Have you ever thought about living off grid? Maybe you’re already considering it and just doing some due diligence before taking the plunge? The thought of cutting ties with the city, building a home powered (or not) by the sun and being the commander and chief of your own neck of the woods is plenty appealing. Face it, you’ve thought about it already haven’t you?
If you’re anything like me you’ve thought about it a lot. But ask yourself this, are you truly prepared for the highs and lows that come with living off the grid?
Your comfort, ability to remain off grid, and very survival depend on how well you can answer 10 simple questions. Be honest with yourself and be prepared to face the truth.

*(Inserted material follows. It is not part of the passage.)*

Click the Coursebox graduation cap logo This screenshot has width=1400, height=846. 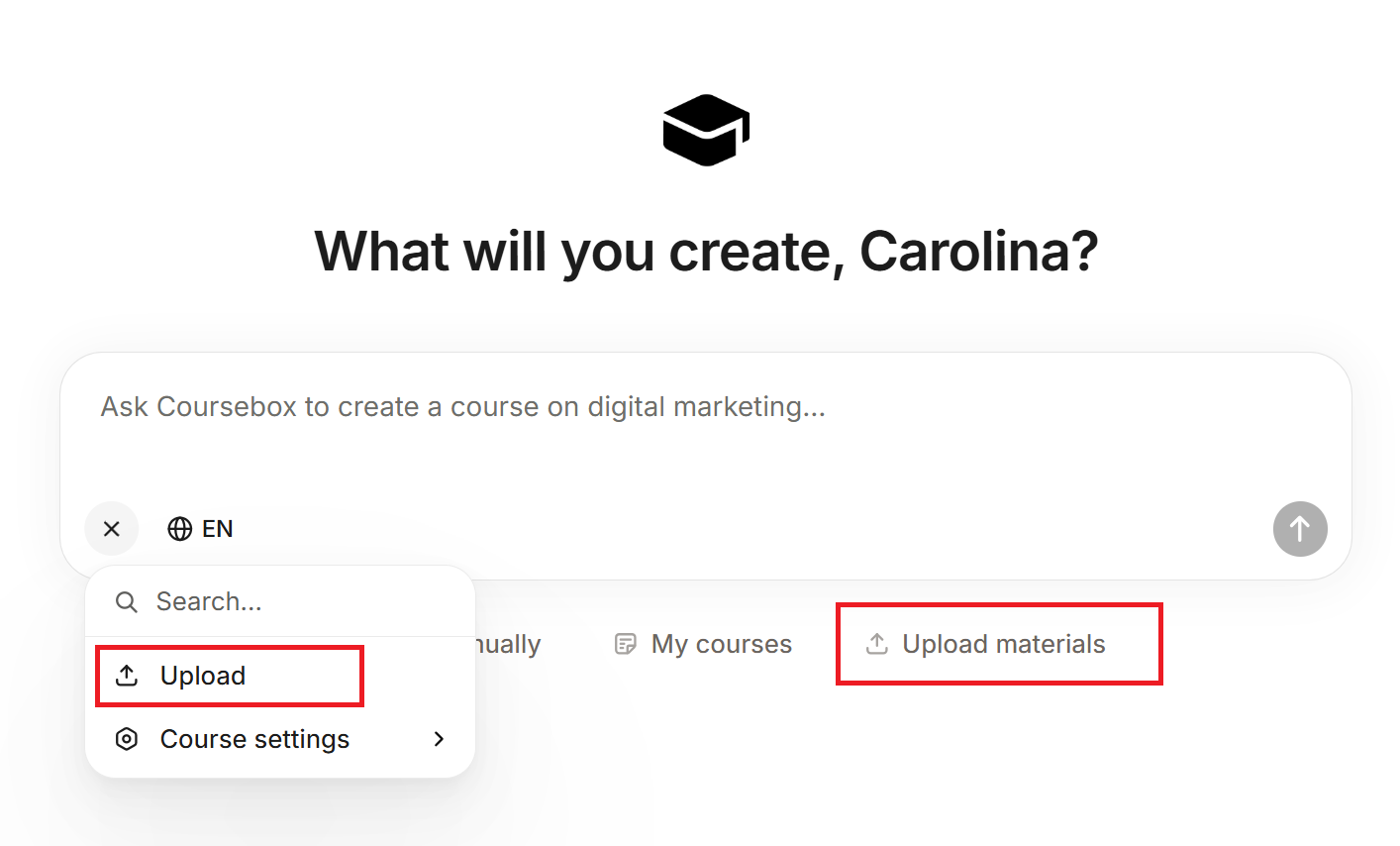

Yes, some people believe that living off grid means “free”. It’s not. There are numerous costs associated with off grid living let alone getting off the grid. Firstly, you’ll need to consider where you plan to live. Will this be land you already own, need to buy or possibly rent? There’s the building of your home, tools/equipment, food, power, maintenance and repairs. Even the best built homes need annual upkeep.
Off grid means no power supply from big brother. You’re responsible for either producing your own power or living without it. While it’s perfectly fine to go days without using electricity it is nice to be able to flip a switch and have lights/amenities in the off chance you need then, have an emergency, or in climate weather. Solar and wind are great ways to power your home and having a generator is almost a must. I say almost because no matter what there are still have purists that refuse to bend to the lure of electricity and will even build their off grid home without the use of power tools.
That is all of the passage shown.